A Brief History of the Gadsen Flag
For those of you interested in facts, here is the history of the Gadsden Flag (per Encyclopedia Brittanica). Its association with racism is because of a judgment by a random bureaucrat commenting on a postal worker’s EEOC complaint about a co-worker wearing a hat he was displeased by:
The Gadsden flag, also called Hopkins flag or Don’t Tread on Me flag, historical flag used by Commodore Esek Hopkins, the United States’ first naval commander in chief, as his personal ensign during the American Revolution (1775–83). The flag features a coiled rattlesnake above the words “Don’t Tread on Me” on a yellow background."
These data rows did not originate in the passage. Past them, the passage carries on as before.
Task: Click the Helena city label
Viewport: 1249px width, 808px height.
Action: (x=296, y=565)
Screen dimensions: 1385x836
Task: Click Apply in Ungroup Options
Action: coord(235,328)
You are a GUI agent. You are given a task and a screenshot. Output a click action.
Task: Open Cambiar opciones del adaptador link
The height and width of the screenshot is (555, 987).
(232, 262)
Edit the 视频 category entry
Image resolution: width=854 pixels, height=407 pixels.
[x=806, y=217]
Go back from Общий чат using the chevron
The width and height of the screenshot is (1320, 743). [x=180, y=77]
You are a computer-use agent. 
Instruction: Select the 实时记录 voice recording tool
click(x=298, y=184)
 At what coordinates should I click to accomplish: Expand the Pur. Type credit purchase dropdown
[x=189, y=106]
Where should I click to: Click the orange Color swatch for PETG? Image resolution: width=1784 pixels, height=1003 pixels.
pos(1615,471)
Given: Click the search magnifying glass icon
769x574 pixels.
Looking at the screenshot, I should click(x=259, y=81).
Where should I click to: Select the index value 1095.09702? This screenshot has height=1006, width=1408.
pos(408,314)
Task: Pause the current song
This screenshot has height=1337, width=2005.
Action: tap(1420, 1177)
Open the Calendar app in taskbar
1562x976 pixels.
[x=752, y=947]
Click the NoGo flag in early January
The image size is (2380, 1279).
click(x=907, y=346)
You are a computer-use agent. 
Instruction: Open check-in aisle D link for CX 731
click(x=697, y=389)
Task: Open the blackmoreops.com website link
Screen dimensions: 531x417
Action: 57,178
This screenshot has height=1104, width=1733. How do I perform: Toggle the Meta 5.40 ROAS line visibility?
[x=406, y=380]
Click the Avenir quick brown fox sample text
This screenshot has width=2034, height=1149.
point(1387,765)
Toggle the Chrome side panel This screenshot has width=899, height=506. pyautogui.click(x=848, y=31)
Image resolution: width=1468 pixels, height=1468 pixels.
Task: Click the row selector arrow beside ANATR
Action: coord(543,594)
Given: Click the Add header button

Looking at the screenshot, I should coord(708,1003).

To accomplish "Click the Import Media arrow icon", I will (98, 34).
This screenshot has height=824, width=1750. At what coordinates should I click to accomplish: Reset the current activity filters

The flag was one of several contemporary flags that included an image of a rattlesnake, which had become a popular symbol of unity among the American colonies. The rattlesnake symbol originated in the 1754 political cartoon “Join, or Die” published in Benjamin Franklin’s Pennsylvania Gazette. The cartoon, which depicted the colonies divided as segments of a cut-up snake, exhorted the colonists to unite in the face of the French and Indian War (1754–63). The symbol was later used to represent unity during the Revolutionary War. One observer, writing to the Pennsylvania Journal in December 1775, claimed that a drum of the newly created Marine Corps displayed a rattlesnake alongside the motto “Don’t tread on me!”
That same month, Esek Hopkins was appointed commodore of the Continental Congress’s naval forces, and his ship, USS Alfred, hoisted a flag that combined the rattlesnake and the “Don’t Tread on Me” motto. The “elegant standard” was presented in February 1776 to the Provincial Congress of South Carolina by Christopher Gadsden, a delegate to the Continental Congress who was that same month placed in command of South Carolina’s military forces. The president of the Provincial Congress of South Carolina subsequently ordered the flag to be displayed in its hall. The design received little mention, however, after the United States achieved independence and adopted the Stars and Stripes as the official national flag in 1777 (see flag of the United States of America).
At the beginning of the 21st century, the Gadsden flag resurfaced in popular culture.